Hospitals treat individuals, they do not coordinate responses to widespread public health disasters, even if those disasters produce individual illness.

Yet, we keep trying to force a square peg through a round whole. We call it population health now, as if it is somehow different from public health. Hospitals and clinics will always fail to address these problems because they are the wrong tool for the job.

Healthcare services determine only about 20% of a person’s health status. That means, 80% of the outcome of any individual’s health is already decided when they show up at the hospital.

We need to actually protect the public’s health

It is unfair to our fellow citizens (particularly to the poor, people of color, and the mentally ill) to expect doctors and nurses to make up for a lifetime of abuse and neglect society has visited upon many people in our society.

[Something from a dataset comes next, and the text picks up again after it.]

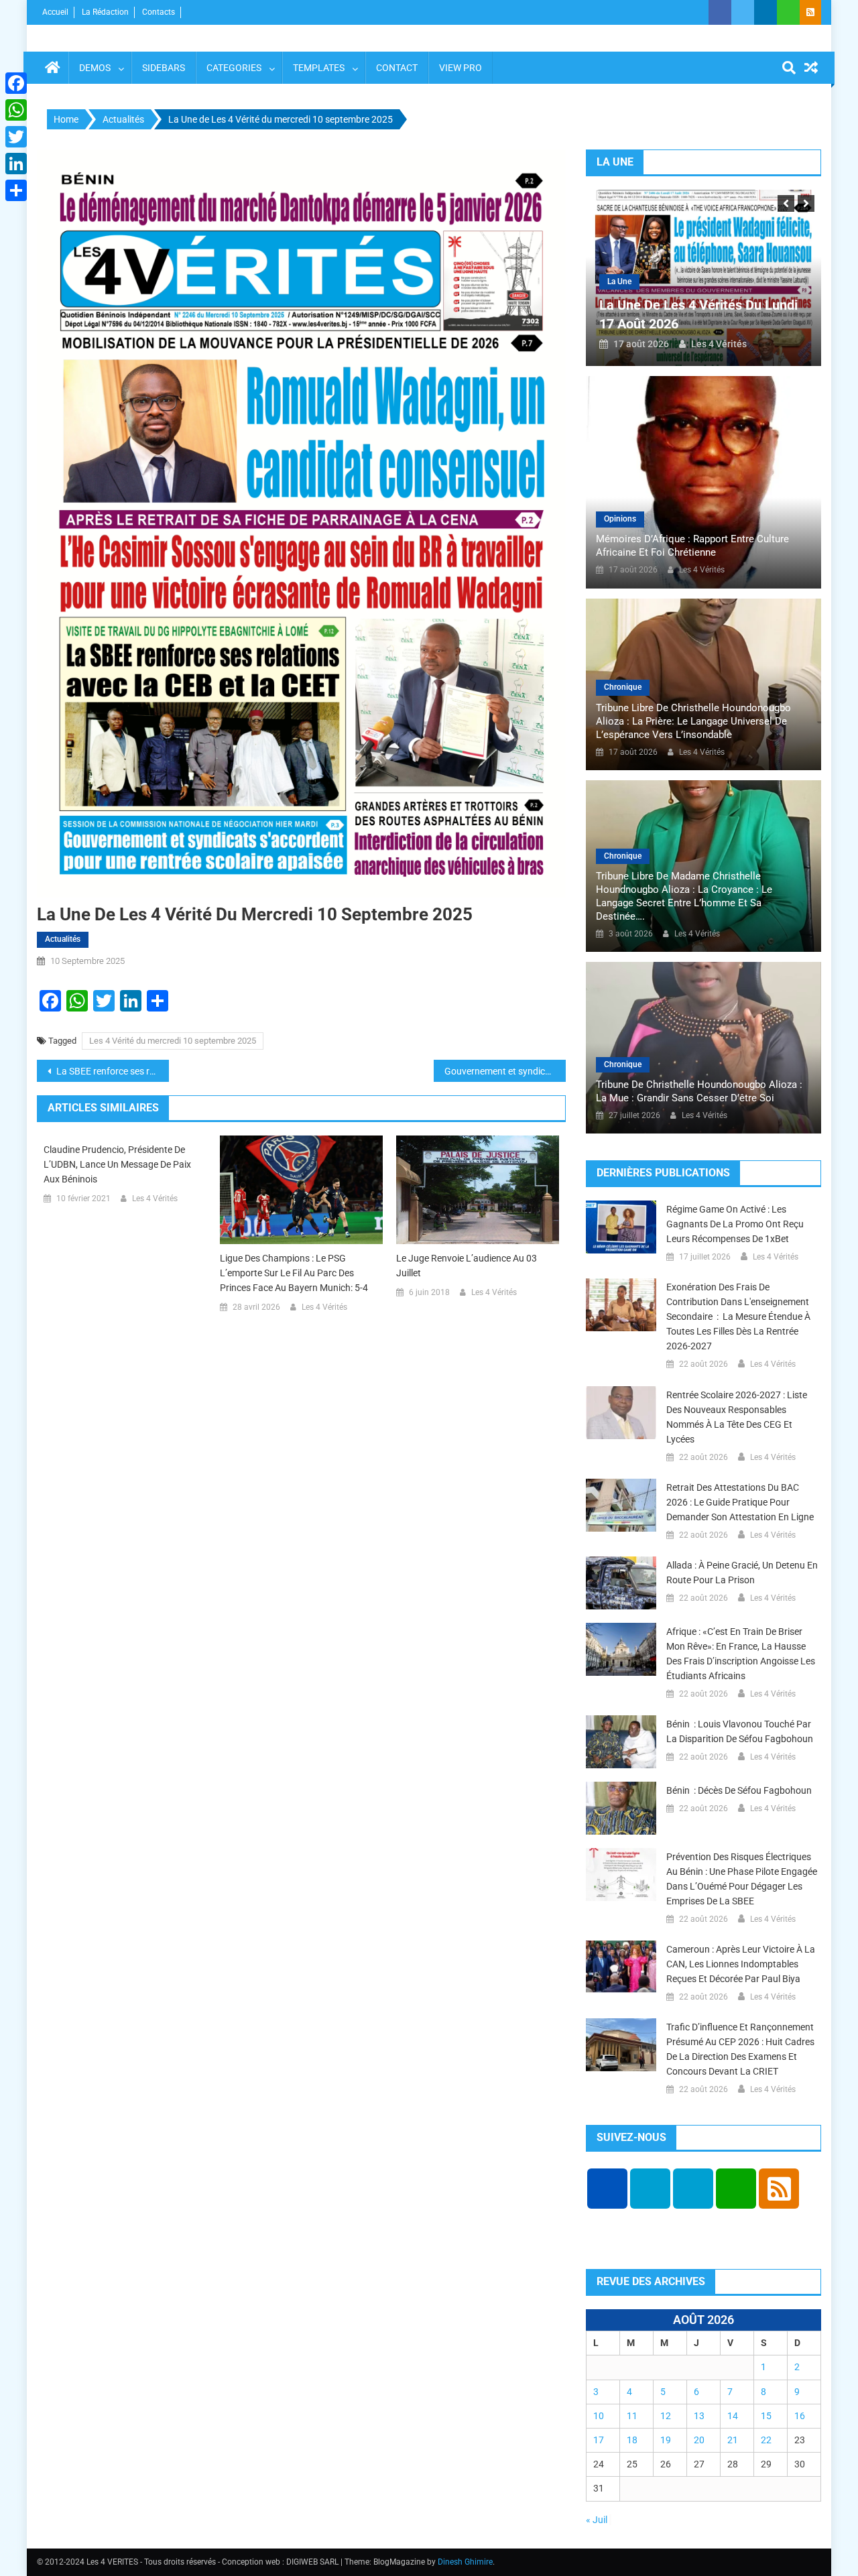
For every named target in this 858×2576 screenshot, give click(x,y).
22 (766, 2440)
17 (598, 2440)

Yes, bias (based on race, class, disability, mental illness, etc) in the provision of healthcare negatively affects the health of many people. However, it is time that society accepts responsibility for our fellow citizens and recognizes the patterns of our lives drive our health far more than anything that happens within the doors of a hospital.

My work reminds me of this reality daily. I have the power to do many things, yet more often than not, I am effectively powerless in the shadow of a life lived without access to healthy food, a good education, a safe environment, the list goes on.

Poor people will always have poorer health outcomes than rich people, because resources matter. Yet, we as a country can and should do better. And we need to stop looking at the end of the pipe for solutions.

The disaster COVID is wreaking on the health of Americans is no surprise, if you were paying attention.

A system is designed to get the outcome it gets. We have designed our system to produce these unequal, inconsistent, and often deadly results.

The outcomes the pandemic has brought to light have been happening every day, in every corner of this country, for decades.

The light was apparently just not bright enough.